What needs to be done >>
The answer must be every record below, reproduced exactly.

[Source data]
= = = = =

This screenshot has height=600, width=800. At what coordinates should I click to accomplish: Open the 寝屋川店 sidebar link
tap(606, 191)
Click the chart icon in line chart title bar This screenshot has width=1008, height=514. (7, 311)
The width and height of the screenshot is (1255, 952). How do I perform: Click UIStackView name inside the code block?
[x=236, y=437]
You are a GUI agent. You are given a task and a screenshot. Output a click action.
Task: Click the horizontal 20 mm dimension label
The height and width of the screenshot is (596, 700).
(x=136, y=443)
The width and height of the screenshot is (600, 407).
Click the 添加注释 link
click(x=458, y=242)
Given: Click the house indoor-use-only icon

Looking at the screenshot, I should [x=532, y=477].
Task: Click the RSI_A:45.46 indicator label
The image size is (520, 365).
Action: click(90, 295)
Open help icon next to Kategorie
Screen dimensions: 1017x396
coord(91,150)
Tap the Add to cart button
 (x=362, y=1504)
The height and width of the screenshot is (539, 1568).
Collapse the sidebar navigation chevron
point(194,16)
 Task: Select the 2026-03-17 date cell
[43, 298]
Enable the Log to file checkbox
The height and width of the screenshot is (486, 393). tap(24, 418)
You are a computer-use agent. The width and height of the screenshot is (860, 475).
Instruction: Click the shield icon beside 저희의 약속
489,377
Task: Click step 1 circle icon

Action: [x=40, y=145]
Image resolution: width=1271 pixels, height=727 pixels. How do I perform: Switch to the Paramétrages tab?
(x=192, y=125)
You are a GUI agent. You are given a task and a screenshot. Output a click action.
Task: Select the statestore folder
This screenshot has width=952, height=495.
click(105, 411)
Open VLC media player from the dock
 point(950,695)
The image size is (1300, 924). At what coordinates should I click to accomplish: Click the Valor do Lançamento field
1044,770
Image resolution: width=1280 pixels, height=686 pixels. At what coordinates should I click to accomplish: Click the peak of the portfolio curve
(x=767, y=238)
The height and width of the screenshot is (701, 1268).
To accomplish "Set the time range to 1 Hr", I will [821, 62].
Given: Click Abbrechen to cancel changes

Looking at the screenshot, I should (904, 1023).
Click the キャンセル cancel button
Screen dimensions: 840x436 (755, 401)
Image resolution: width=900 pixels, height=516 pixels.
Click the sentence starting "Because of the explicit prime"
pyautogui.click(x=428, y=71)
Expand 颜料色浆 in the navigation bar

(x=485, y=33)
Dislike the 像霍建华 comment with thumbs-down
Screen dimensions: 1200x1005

= = = = =

Exercise response >>
This screenshot has height=600, width=800. At what coordinates should I click to accomplish: Open the 寝屋川店 sidebar link
tap(606, 191)
Click the chart icon in line chart title bar This screenshot has width=1008, height=514. (7, 311)
The width and height of the screenshot is (1255, 952). How do I perform: Click UIStackView name inside the code block?
[x=236, y=437]
You are a GUI agent. You are given a task and a screenshot. Output a click action.
Task: Click the horizontal 20 mm dimension label
The height and width of the screenshot is (596, 700).
(x=136, y=443)
The width and height of the screenshot is (600, 407).
Click the 添加注释 link
click(x=458, y=242)
Given: Click the house indoor-use-only icon

Looking at the screenshot, I should [x=532, y=477].
Task: Click the RSI_A:45.46 indicator label
The image size is (520, 365).
Action: click(90, 295)
Open help icon next to Kategorie
Screen dimensions: 1017x396
coord(91,150)
Tap the Add to cart button
 (x=362, y=1504)
The height and width of the screenshot is (539, 1568).
Collapse the sidebar navigation chevron
point(194,16)
 Task: Select the 2026-03-17 date cell
[43, 298]
Enable the Log to file checkbox
The height and width of the screenshot is (486, 393). tap(24, 418)
You are a computer-use agent. The width and height of the screenshot is (860, 475).
Instruction: Click the shield icon beside 저희의 약속
489,377
Task: Click step 1 circle icon

Action: [x=40, y=145]
Image resolution: width=1271 pixels, height=727 pixels. How do I perform: Switch to the Paramétrages tab?
(x=192, y=125)
You are a GUI agent. You are given a task and a screenshot. Output a click action.
Task: Select the statestore folder
This screenshot has width=952, height=495.
click(105, 411)
Open VLC media player from the dock
 point(950,695)
The image size is (1300, 924). At what coordinates should I click to accomplish: Click the Valor do Lançamento field
1044,770
Image resolution: width=1280 pixels, height=686 pixels. At what coordinates should I click to accomplish: Click the peak of the portfolio curve
(x=767, y=238)
The height and width of the screenshot is (701, 1268).
To accomplish "Set the time range to 1 Hr", I will [821, 62].
Given: Click Abbrechen to cancel changes

Looking at the screenshot, I should (904, 1023).
Click the キャンセル cancel button
Screen dimensions: 840x436 (755, 401)
Image resolution: width=900 pixels, height=516 pixels.
Click the sentence starting "Because of the explicit prime"
pyautogui.click(x=428, y=71)
Expand 颜料色浆 in the navigation bar

(x=485, y=33)
Dislike the 像霍建华 comment with thumbs-down
Screen dimensions: 1200x1005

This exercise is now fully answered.